**Selected passage**.
------------------------------------------------------------

Created attachment 92111 [details] Kernel log showing the backtrace of i915 driver crash After some random time in X the display turns black and can not be brought back. Only after putting the machine to sleep and back on restores the display. The problem seems to occur when switching workspaces. Not sure if this is always the case, though. Reverting back to driver version xf86_video_intel 2.21.15 resolves the problem. See also this bug report: https://bugs.archlinux.org/task/38518 The kernel log including backtrace is attached.
Note that the dmesg here is from a lid-event, which is not spectacularly random. Perhaps you have more than one bug here? Can you please attach your Xorg.0.log as well?
Created attachment 92157 [details] earlier dmesg output showing drm and i915 errors before backtrace dump I updated to version 2.99.907 again, now I'm waiting for the random moment to happen. Will attach Xorg.0.log when I get it. I had tried a lid event to get the screen back to life (which did not help). Here I attached the dmesg just before the lid event backtrace dump. It contains related messages.

------------------------------------------------------------

(Data records)
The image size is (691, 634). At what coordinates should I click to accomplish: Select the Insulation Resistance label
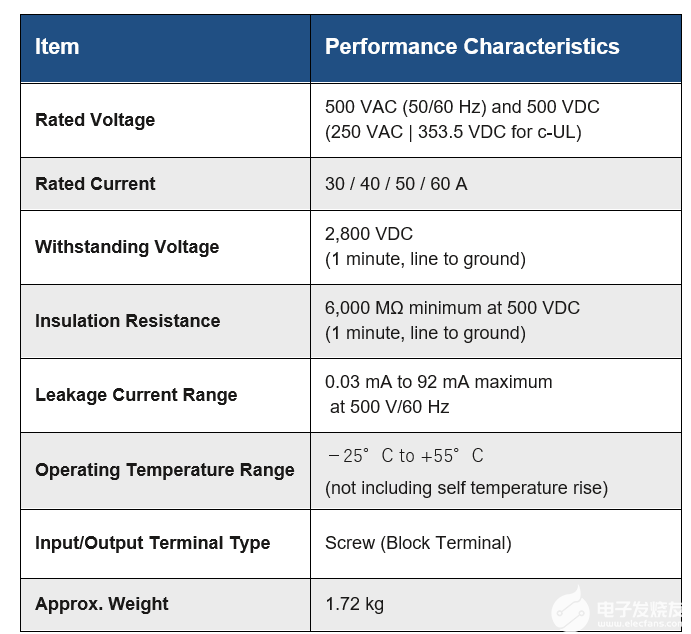tap(128, 321)
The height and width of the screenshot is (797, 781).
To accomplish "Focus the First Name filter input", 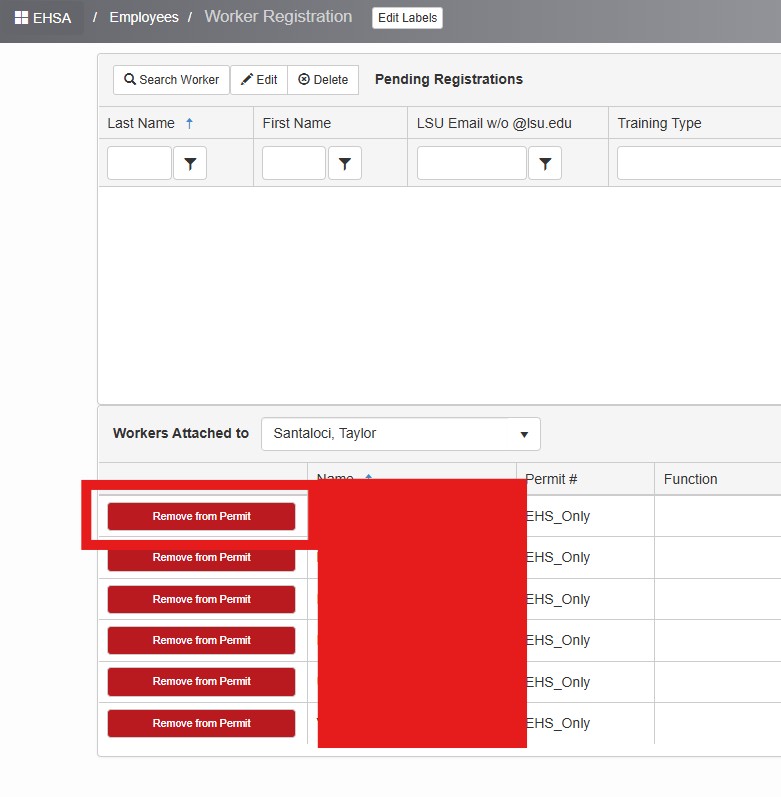I will click(294, 164).
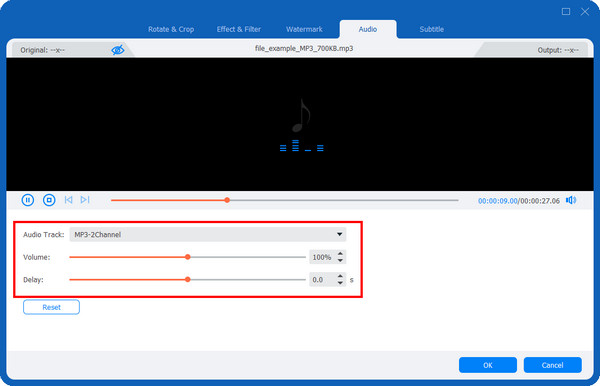Toggle the original preview eye icon
This screenshot has width=600, height=386.
(117, 50)
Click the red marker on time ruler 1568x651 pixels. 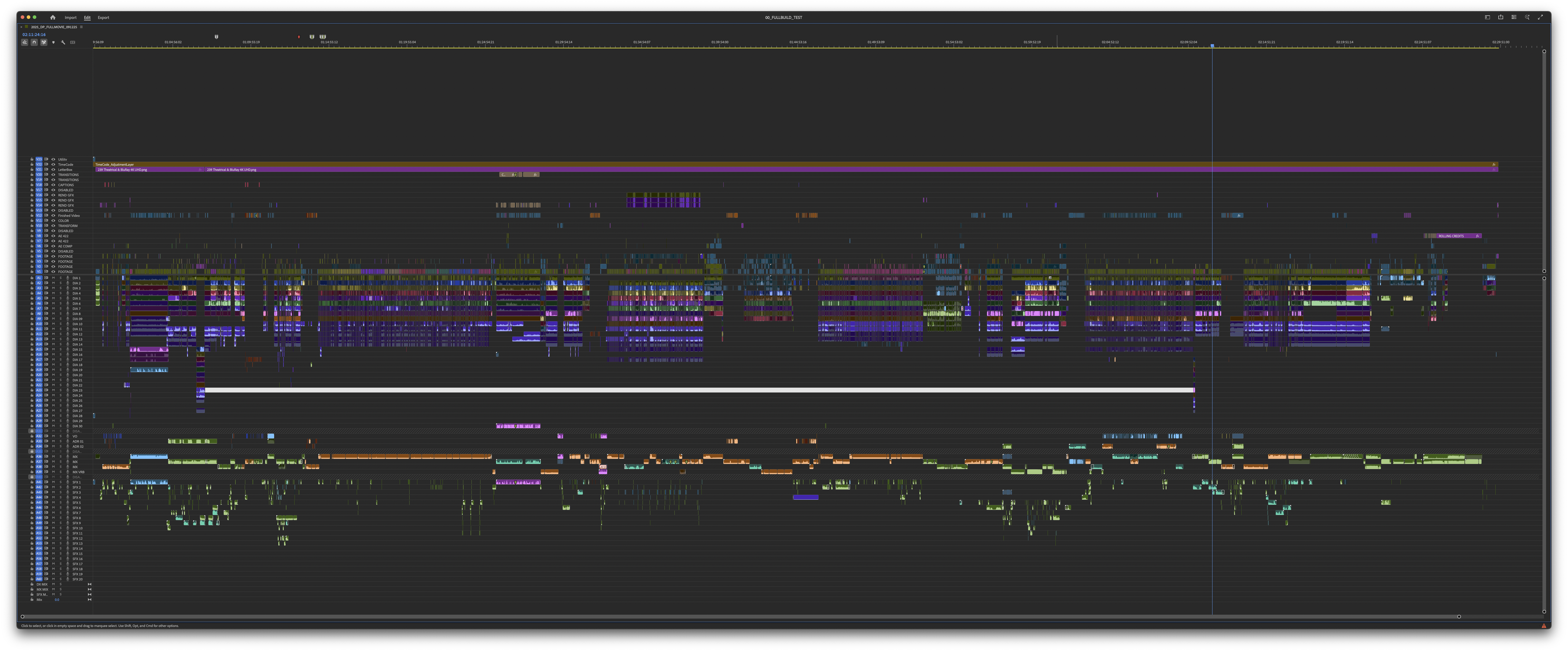(x=299, y=37)
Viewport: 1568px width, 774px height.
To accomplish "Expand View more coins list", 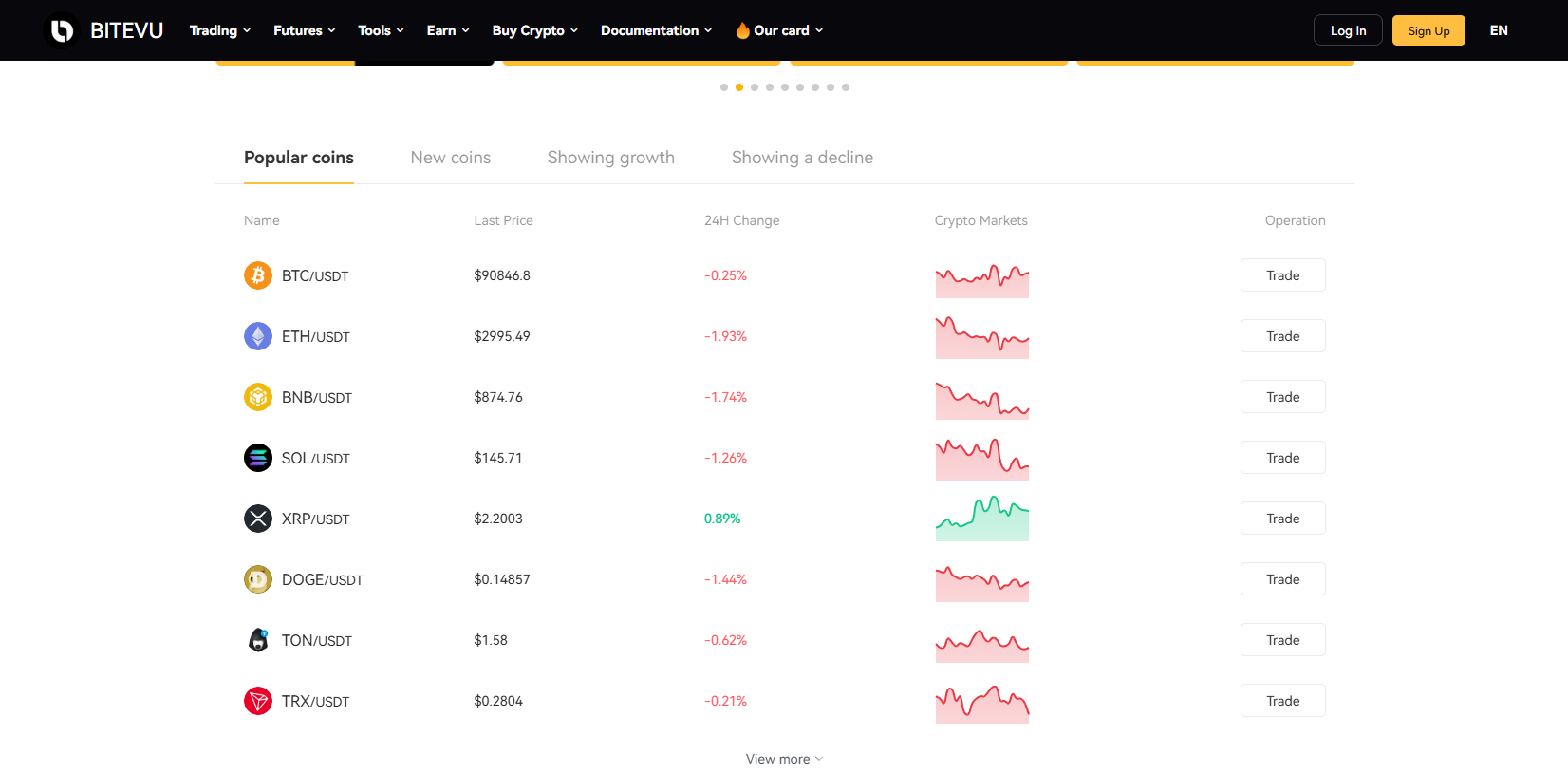I will pos(784,759).
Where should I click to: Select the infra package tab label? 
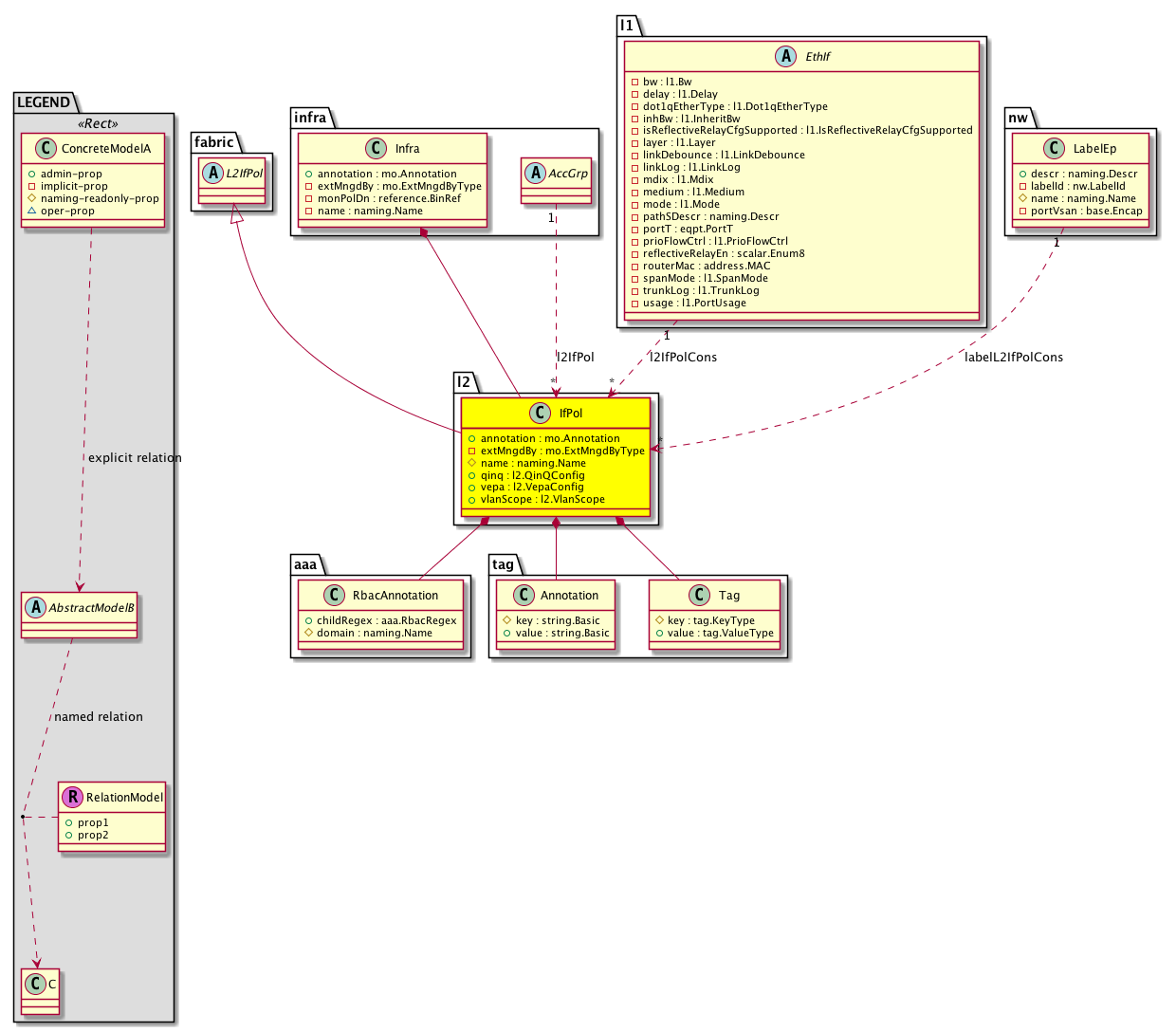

------------------------------------------------------------

**List of tasks**.
**a.** Rewrite the paragraph of the bug thread that begins "Created attachment 92111" as a short bulleted list, keeping its main facts.
**b.** In the bug thread, which driver version did the reporter update to again while waiting for the problem to recur?

**Exercise solutions**.
**a.**
- The attached kernel log shows a backtrace of an i915 driver crash.
- After some random time in X, the display turns black and cannot be brought back.
- Only putting the machine to sleep and waking it again restores the display.
- The problem seems to occur when switching workspaces, though it may not always do so.
- Reverting to driver version xf86_video_intel 2.21.15 resolves the problem.
- A related bug report is at https://bugs.archlinux.org/task/38518.

**b.** Version 2.99.907.